** Task inputs follows **
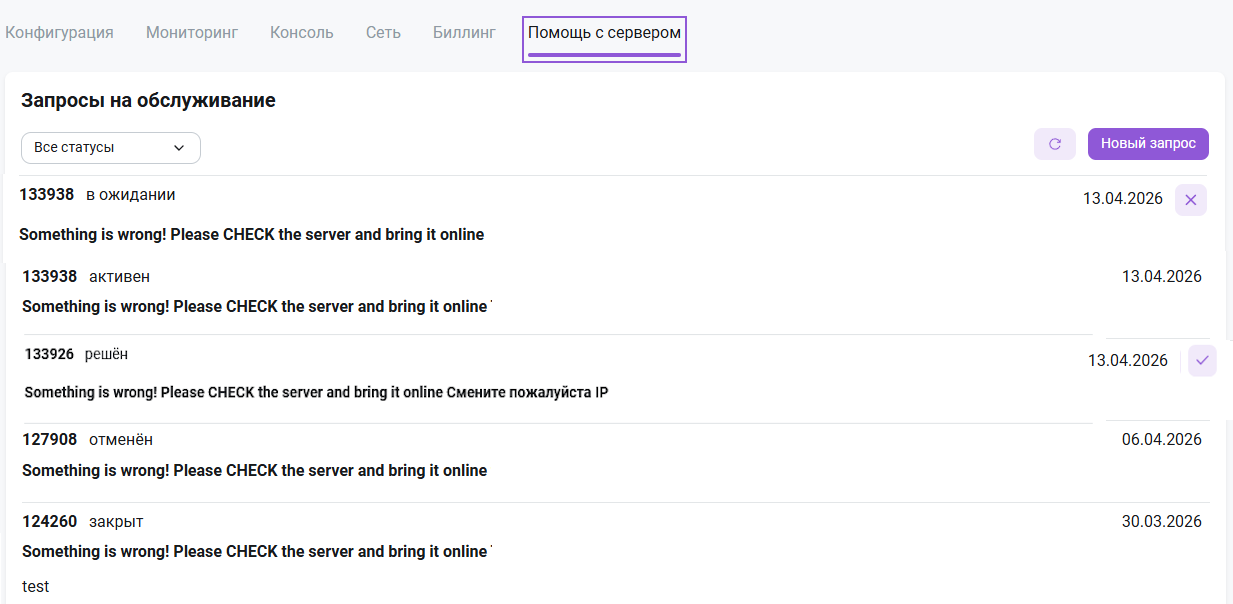Click date 06.04.2026 of cancelled request
This screenshot has height=604, width=1233.
coord(1161,440)
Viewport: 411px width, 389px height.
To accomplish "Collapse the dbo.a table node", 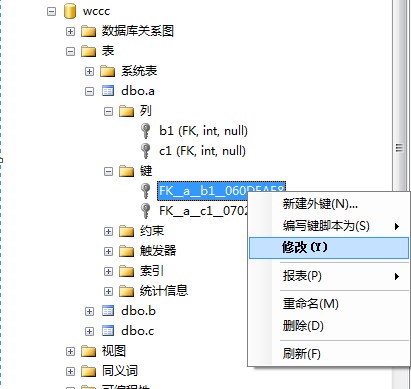I will pyautogui.click(x=89, y=91).
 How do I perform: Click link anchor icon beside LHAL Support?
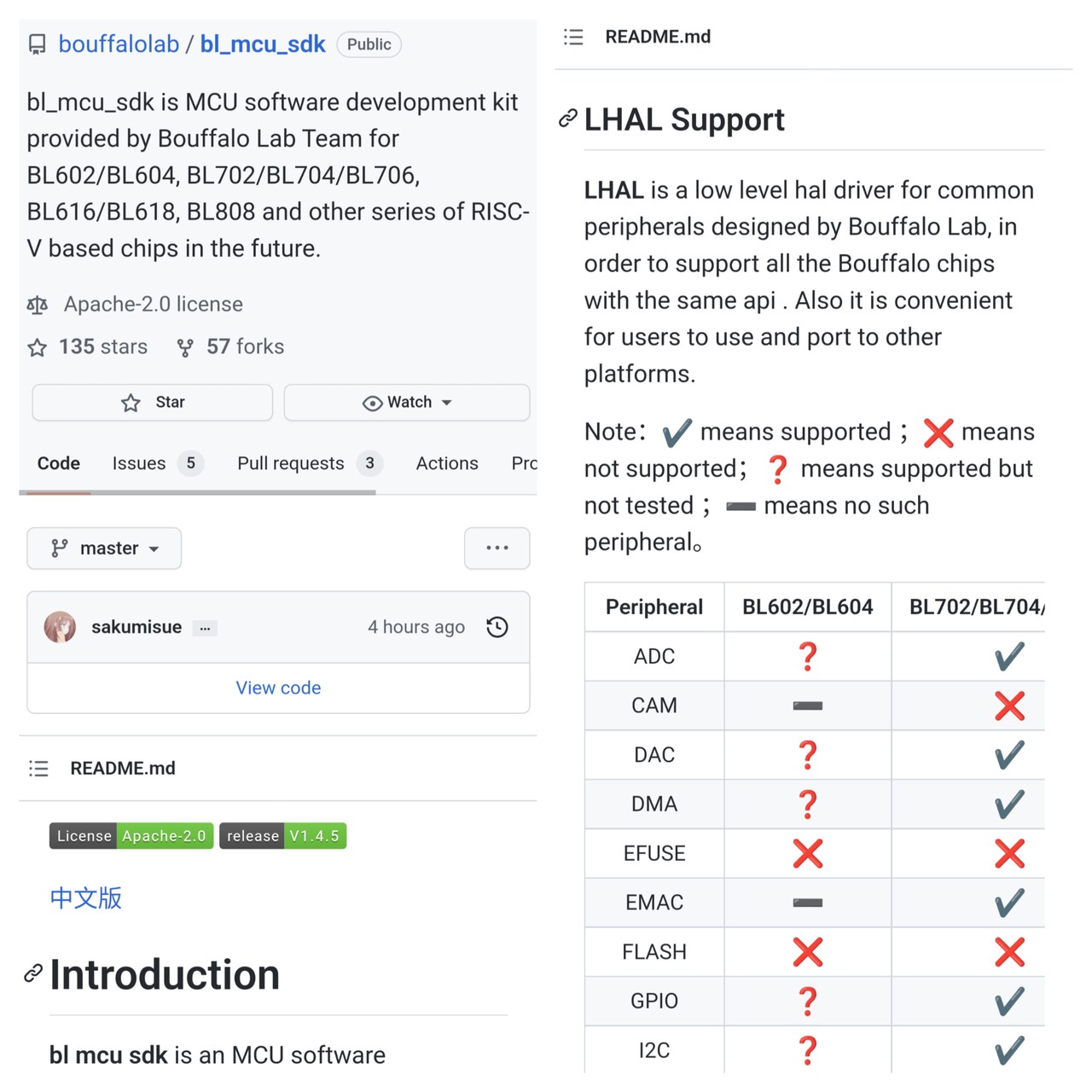(x=567, y=119)
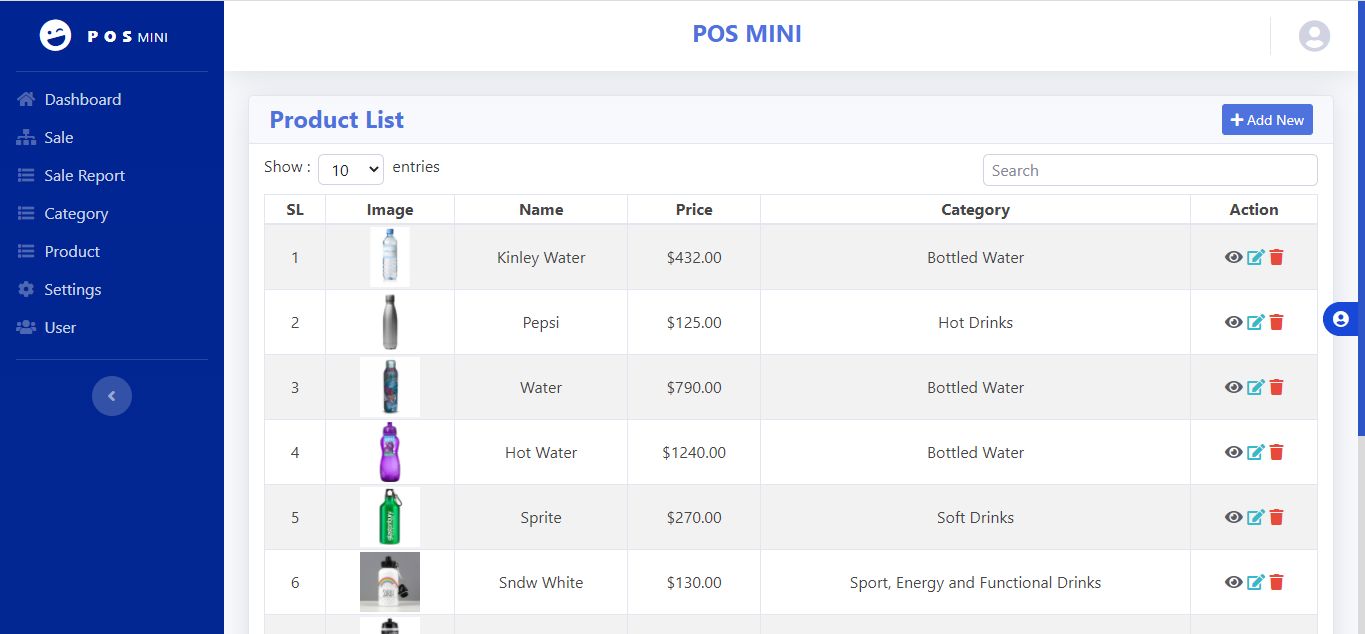Edit the Sprite product entry
Screen dimensions: 1365x634
click(x=1255, y=517)
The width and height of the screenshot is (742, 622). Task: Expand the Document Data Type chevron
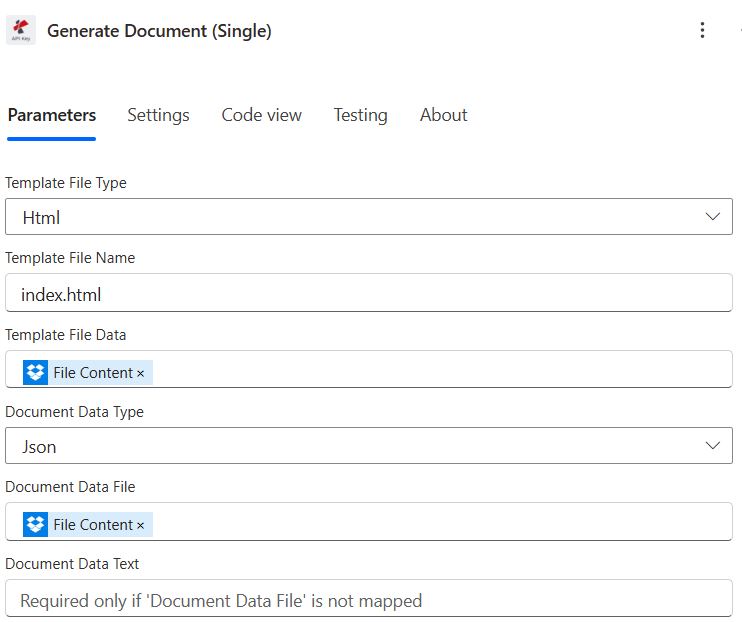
** End of Task inputs **
**Work instructions:**
Take the line with "How do I perform: Click" as the first line and the last line of the records above as the final one; reproduce exactly the lines between them, both included, without pictures.

**Written solution:**
 How do I perform: Click link anchor icon beside LHAL Support?
(x=567, y=119)
Edit the Sprite product entry
Screen dimensions: 1365x634
click(x=1255, y=517)
The width and height of the screenshot is (742, 622). Task: Expand the Document Data Type chevron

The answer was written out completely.